### Problem to work on
From the line containing "How do I perform: Cancel the Entity dialog?" through the last line of the records below, each line is to be repeated exactly; pictures are to be omitted.

### Entries shown

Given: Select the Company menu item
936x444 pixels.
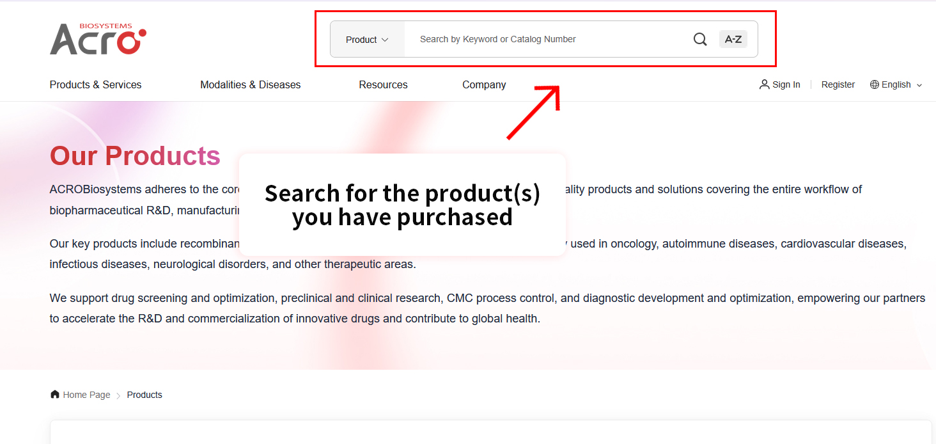Looking at the screenshot, I should click(x=484, y=84).

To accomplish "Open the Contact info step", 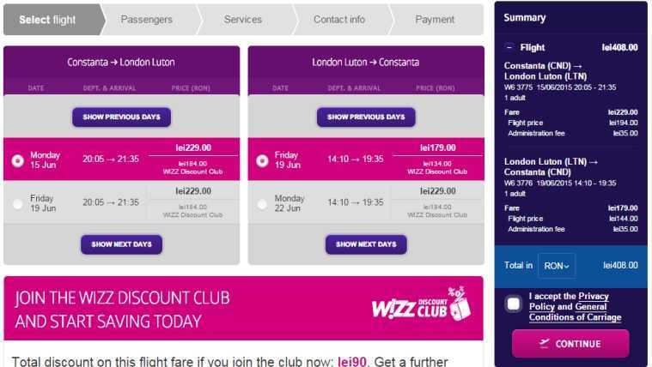I will pos(339,20).
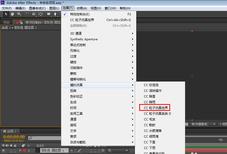Select the Rotation tool

coord(27,14)
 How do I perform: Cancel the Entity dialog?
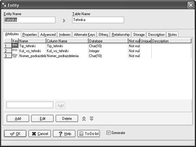click(x=40, y=134)
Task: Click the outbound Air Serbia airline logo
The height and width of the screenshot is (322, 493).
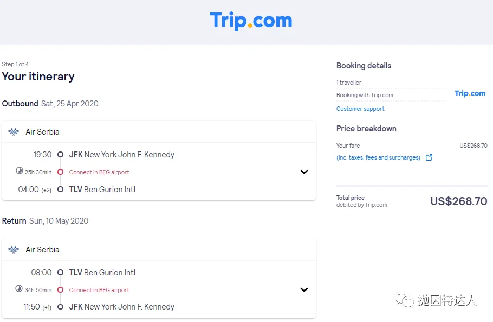Action: tap(14, 132)
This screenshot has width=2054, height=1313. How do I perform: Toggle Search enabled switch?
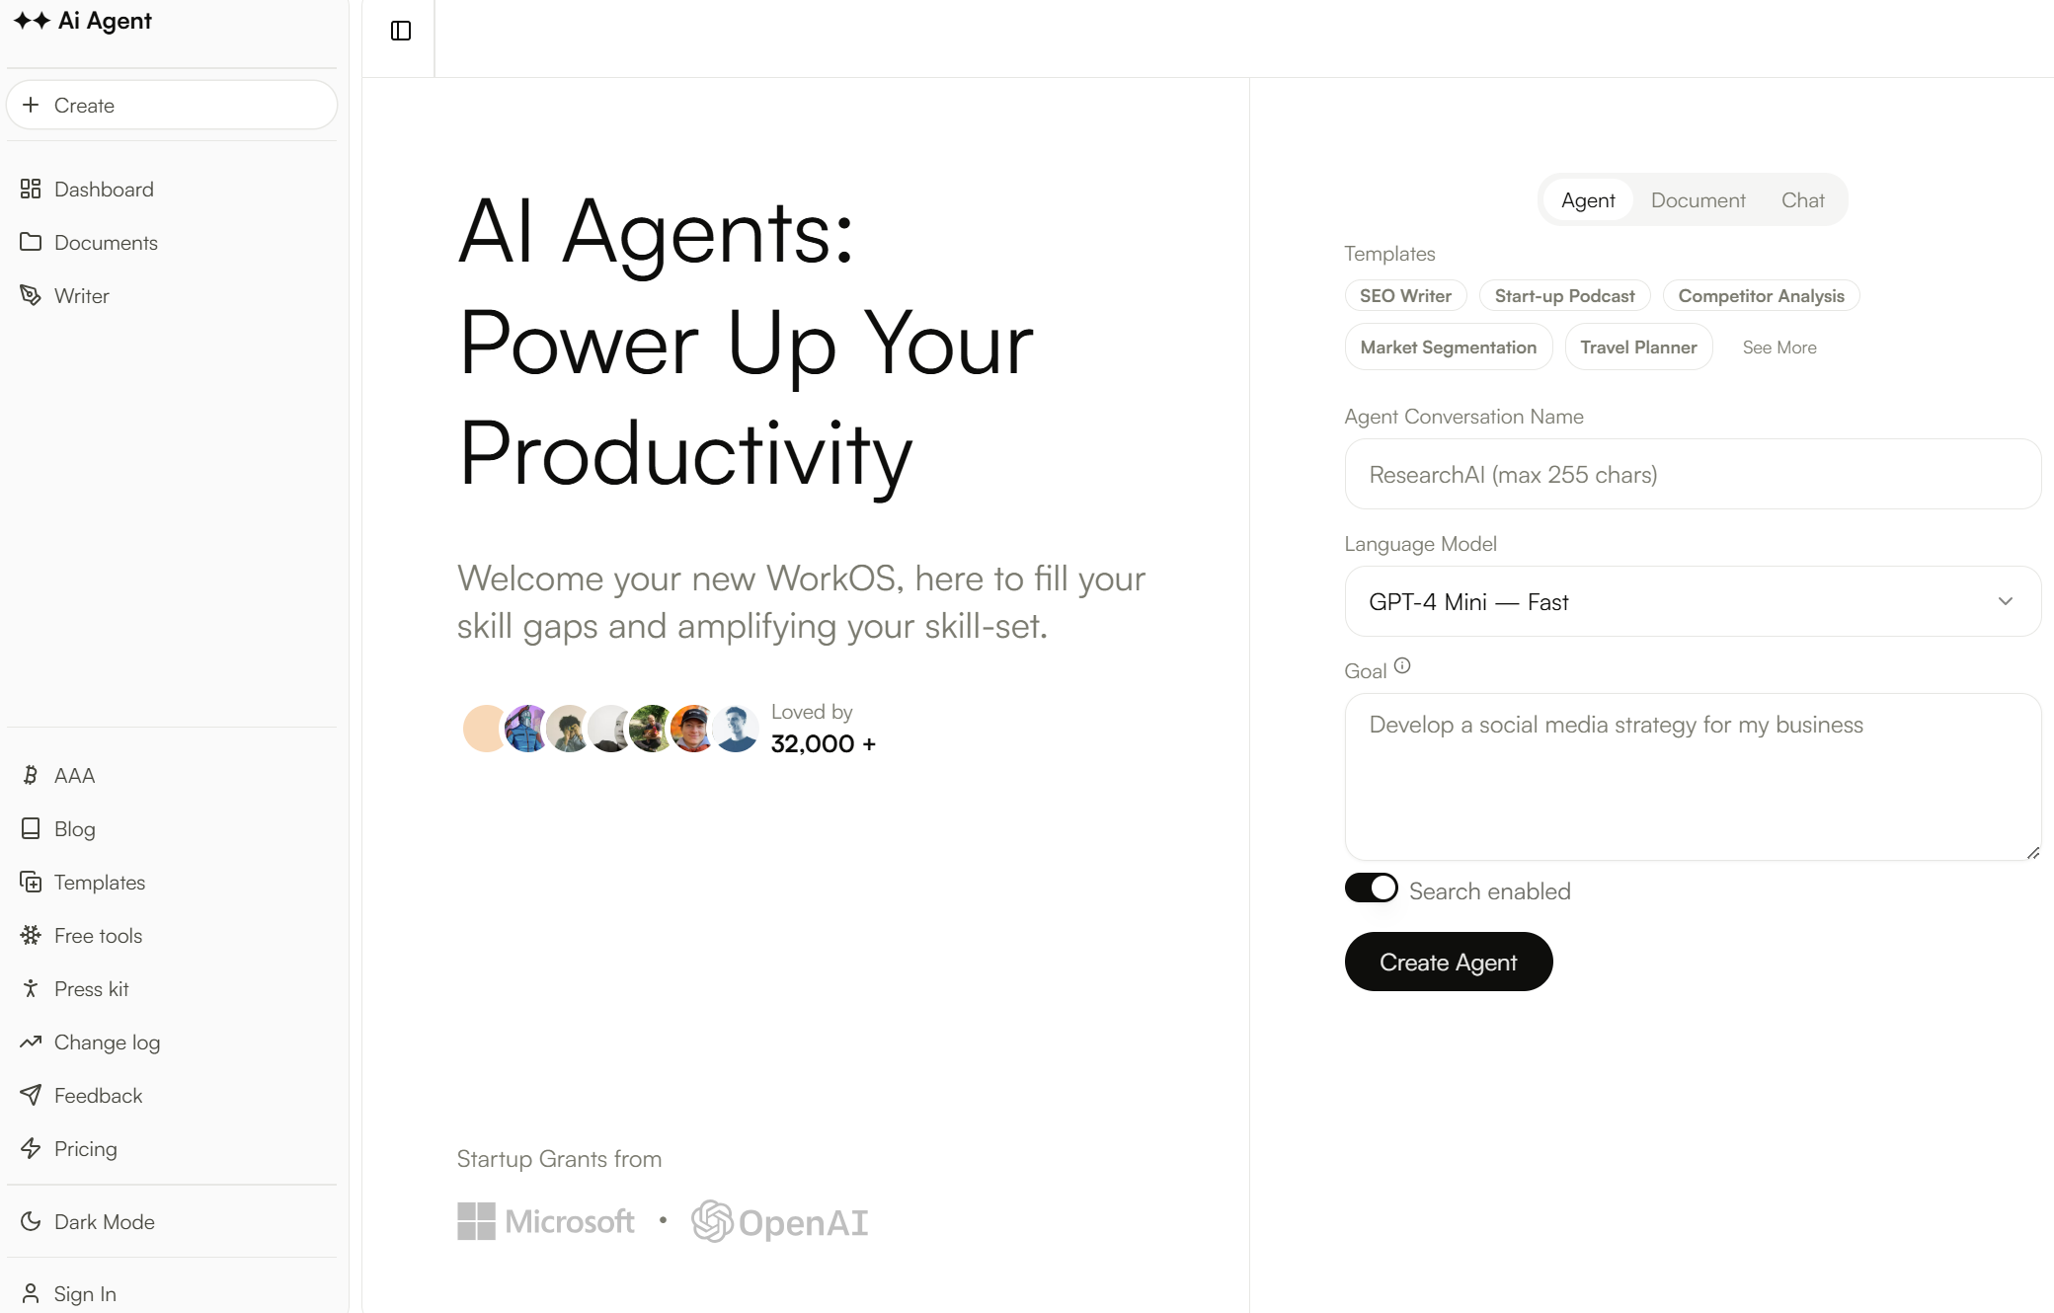point(1370,888)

### Written reply
 How do I perform: Cancel the Entity dialog?
click(x=40, y=134)
Task: Click the outbound Air Serbia airline logo
The height and width of the screenshot is (322, 493).
Action: tap(14, 132)
This screenshot has width=2054, height=1313. How do I perform: Toggle Search enabled switch?
point(1370,888)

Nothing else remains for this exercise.